With all of the editorial and style guide changes going on at Demand Studios, I had stopped writing for them. I felt that $15 was not enough compensation for the frustrations I was undergoing.

It seemed that no two editors viewed the same article the same way and it got annoying. When things begin to get to me I always pull out my copy of The Serenity Prayer:

God grant me the serenity
to accept the things I cannot change;
courage to change the things I can;
and wisdom to know the difference.

After realizing that this was one situation that I could not change, I did the only thing I could do. I had to stop writing for Demand Studios to protect my sanity and put my time to good use writing elsewhere.  The last article I wrote for DS was in April of this year.

All was going along swimmingly until I received the following email from them:

Dear Felicia,

Thank you for all of your great work as a Demand Studios writer! Because of writers like you, the Studio has been producing more high quality articles than ever before.
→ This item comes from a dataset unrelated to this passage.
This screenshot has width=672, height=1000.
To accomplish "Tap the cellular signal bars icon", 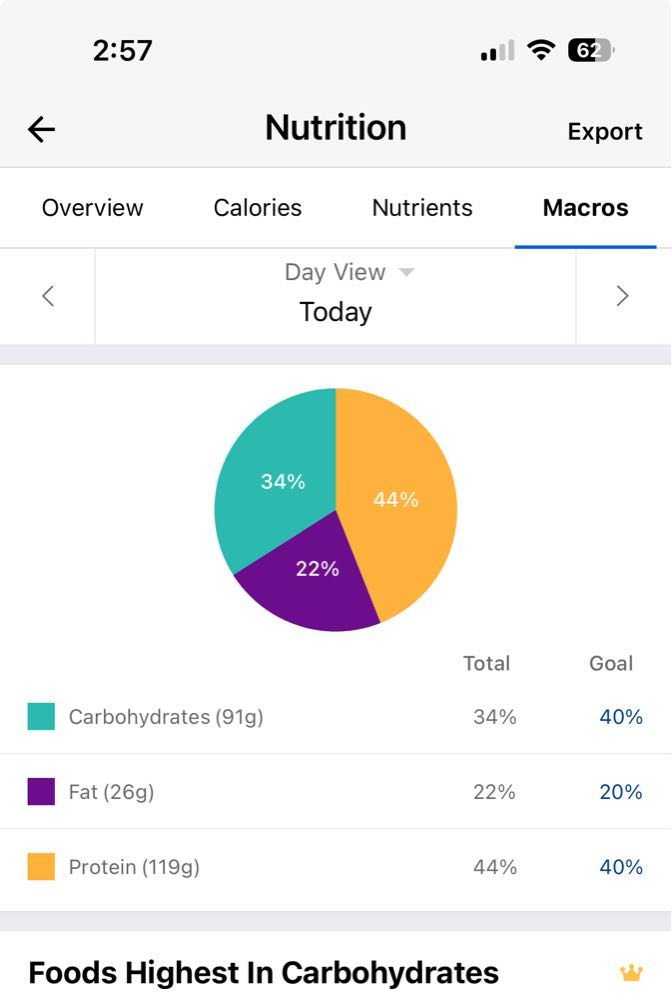I will 497,50.
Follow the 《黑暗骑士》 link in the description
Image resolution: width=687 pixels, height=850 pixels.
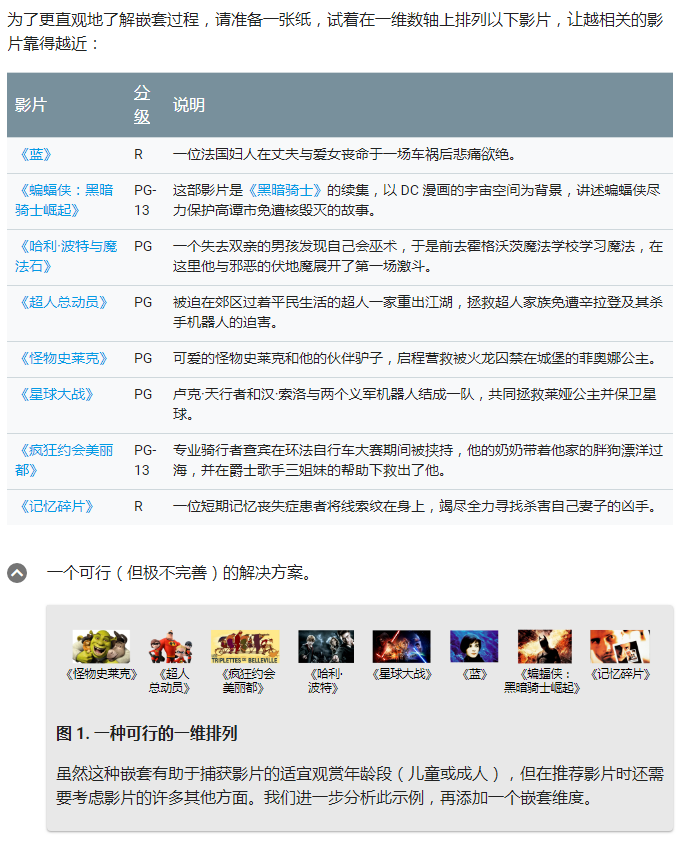point(288,190)
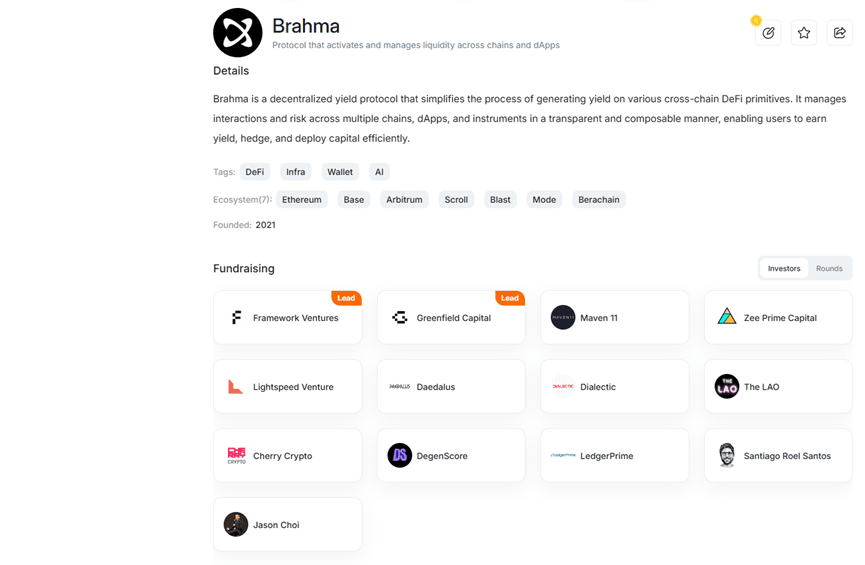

We noticed you that you haven’t written for us in a little while and we want you back!

We are constantly improving our Studio to ensure that we are the best online writing studio around. We offer more assignments than anyone, giving writers all over the country the chance to earn significant income while working from wherever they choose. Whether you choose our flat-fee or revenue share method of payment, we are confident you can earn more money with us than any other freelance writing site on the internet.

We have added tens of thousands of assignments in the last 30 days. We hope you take this opportunity to log in to your account and browse through some titles. We are confident you will find assignments that interest you.

And remember, as an approved writer you have access to our Forums where you can ask questions, get answers, and read other writers’ opinions on topics.

We would love to have you back on the team.

If you have any questions please contact us at editorialteam@demandstudios.com.

Sincerely,
Demand Studios Editorial Team

Shock and Surprise!

Needless to day I wasn’t expecting this email, so out of curiosity I decided to test the waters. I logged onto my account and selected one title. I Shocked by Ramzi Hashishowrote it, submitted it and forgot about it. A day or so later I checked my account and found that it was approved (another shock and surprise).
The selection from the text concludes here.